Vice President Mike Pence said this week that President Trump will, “in very short order,” bring back a high-level advisory council on space activities that has been dead for nearly 25 years. The remarks were the first public confirmation by the White House that the administration wants to resurrect the National Space Council, an idea first floated by Trump’s policy advisers a month before he was elected. Pence teased the council at the end of a signing ceremony Tuesday in the Oval Office for the first NASA authorization bill in seven years, a piece of mostly symbolic legislation that lays out the space agency’s long-term directives, like going to Mars.

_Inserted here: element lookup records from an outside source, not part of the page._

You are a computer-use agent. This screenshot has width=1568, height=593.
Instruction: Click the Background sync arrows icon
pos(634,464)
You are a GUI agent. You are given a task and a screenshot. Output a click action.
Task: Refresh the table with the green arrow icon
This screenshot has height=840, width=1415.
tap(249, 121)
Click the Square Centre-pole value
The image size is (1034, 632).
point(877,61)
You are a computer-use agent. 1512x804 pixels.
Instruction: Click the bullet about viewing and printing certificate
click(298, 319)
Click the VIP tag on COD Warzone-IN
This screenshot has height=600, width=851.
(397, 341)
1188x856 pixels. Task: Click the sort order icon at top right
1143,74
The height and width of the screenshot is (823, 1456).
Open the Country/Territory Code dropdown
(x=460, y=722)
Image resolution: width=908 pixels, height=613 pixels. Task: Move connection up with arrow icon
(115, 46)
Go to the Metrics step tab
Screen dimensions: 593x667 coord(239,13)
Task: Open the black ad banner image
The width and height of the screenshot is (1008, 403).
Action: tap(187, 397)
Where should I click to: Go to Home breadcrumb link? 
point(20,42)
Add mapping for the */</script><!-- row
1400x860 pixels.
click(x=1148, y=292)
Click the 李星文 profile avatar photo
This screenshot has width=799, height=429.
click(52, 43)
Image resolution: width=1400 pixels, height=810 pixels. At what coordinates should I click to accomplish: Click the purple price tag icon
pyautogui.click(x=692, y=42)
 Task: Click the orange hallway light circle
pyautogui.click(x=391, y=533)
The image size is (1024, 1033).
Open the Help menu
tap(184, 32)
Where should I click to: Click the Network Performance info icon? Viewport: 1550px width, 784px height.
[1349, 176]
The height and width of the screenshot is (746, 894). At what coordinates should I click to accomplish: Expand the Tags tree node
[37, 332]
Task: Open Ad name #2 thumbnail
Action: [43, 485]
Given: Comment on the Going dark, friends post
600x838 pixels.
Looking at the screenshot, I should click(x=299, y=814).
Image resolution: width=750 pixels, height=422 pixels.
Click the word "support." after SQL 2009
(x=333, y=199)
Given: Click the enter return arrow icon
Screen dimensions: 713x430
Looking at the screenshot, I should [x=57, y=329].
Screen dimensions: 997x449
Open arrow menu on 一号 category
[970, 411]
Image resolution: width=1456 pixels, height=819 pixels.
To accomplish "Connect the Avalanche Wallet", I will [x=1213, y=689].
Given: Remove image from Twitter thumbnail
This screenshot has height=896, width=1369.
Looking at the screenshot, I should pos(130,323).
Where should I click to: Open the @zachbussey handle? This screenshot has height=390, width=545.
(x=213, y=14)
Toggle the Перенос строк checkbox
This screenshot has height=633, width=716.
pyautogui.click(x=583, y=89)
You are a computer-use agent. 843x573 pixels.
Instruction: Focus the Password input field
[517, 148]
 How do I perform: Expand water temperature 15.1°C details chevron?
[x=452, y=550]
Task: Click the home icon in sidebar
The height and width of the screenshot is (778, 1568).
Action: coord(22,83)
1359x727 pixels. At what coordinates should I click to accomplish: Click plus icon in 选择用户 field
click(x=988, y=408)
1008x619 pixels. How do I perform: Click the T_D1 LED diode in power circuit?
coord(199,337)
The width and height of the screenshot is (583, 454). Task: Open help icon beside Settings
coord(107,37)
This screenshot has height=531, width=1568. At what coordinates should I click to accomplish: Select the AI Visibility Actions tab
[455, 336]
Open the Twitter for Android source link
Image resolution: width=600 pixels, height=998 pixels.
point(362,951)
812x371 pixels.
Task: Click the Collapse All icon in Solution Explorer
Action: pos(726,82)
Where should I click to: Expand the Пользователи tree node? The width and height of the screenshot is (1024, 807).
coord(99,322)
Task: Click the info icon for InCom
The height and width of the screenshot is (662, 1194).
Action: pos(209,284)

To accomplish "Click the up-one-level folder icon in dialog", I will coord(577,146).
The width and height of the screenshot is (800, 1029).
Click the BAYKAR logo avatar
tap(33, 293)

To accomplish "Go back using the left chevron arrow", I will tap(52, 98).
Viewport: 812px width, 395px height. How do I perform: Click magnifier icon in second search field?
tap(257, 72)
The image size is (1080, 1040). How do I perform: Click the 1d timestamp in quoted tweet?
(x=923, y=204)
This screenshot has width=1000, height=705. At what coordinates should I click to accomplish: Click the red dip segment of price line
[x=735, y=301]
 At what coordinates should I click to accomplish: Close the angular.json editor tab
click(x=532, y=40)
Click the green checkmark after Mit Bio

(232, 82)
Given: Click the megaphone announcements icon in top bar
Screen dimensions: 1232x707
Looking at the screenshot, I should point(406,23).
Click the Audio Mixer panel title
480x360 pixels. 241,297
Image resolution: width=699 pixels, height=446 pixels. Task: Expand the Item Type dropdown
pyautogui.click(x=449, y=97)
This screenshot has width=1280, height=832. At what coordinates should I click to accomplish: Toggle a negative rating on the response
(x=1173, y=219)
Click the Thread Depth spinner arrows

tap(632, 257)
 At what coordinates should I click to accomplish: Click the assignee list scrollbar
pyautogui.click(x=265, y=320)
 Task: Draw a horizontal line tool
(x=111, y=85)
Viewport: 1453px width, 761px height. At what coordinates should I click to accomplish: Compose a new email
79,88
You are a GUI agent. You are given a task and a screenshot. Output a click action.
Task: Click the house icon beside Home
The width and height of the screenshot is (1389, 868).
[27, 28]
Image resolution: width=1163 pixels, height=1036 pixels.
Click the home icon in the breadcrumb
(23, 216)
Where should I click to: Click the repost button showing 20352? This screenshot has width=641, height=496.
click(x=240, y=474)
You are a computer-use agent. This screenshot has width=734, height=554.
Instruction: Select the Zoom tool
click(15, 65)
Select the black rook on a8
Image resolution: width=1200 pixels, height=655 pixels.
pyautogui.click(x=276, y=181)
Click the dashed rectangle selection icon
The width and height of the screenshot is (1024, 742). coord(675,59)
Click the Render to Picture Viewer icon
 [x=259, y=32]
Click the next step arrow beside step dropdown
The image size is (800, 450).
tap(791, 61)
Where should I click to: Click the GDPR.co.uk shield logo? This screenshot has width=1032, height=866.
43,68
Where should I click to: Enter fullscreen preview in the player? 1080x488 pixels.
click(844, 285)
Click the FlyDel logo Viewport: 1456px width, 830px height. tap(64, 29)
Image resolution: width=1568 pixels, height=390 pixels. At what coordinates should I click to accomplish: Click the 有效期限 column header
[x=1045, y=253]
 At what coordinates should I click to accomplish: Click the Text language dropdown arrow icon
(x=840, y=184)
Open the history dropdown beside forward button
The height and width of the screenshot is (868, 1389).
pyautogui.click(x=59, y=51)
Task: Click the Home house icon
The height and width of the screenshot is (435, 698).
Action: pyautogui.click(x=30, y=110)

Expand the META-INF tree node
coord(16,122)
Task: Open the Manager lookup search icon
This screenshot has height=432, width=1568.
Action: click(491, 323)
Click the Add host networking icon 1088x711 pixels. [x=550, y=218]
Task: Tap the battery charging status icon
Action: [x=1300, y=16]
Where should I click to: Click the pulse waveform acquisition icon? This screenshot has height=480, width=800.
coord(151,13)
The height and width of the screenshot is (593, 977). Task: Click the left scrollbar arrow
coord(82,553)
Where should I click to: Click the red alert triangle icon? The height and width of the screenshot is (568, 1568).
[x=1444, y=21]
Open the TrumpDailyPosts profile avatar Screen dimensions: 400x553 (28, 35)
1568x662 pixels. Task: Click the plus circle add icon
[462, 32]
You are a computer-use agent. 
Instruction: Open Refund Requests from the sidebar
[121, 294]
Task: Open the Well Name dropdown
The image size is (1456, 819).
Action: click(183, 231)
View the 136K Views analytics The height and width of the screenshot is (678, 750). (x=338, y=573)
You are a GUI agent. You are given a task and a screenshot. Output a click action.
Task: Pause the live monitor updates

So, what exactly is a space council?

The National Space Council was last active for four years starting in 1989, during the administration of George H.W. Bush, and before that existed in some form or another starting in 1958, when NASA was created. The motivation for using the council, housed inside the office of the president, was always the same: People close to the president, in the administration or Congress, felt it necessary to establish some kind of centralized authority at the top of the chain to guide and govern policymaking in space matters. The nation’s space activities have always been spread across a host of federal agencies, such as NASA, the Defense Department, the National Reconnaissance Office, the National Oceanic and Atmospheric Administration, and, as space exploration moves deeper into the private sector, the Commerce and Transportation departments. An interagency body, the thinking went, would help coordinate space efforts across the civilian, military, national security, and intelligence realms. A project manager to manage all the other project managers.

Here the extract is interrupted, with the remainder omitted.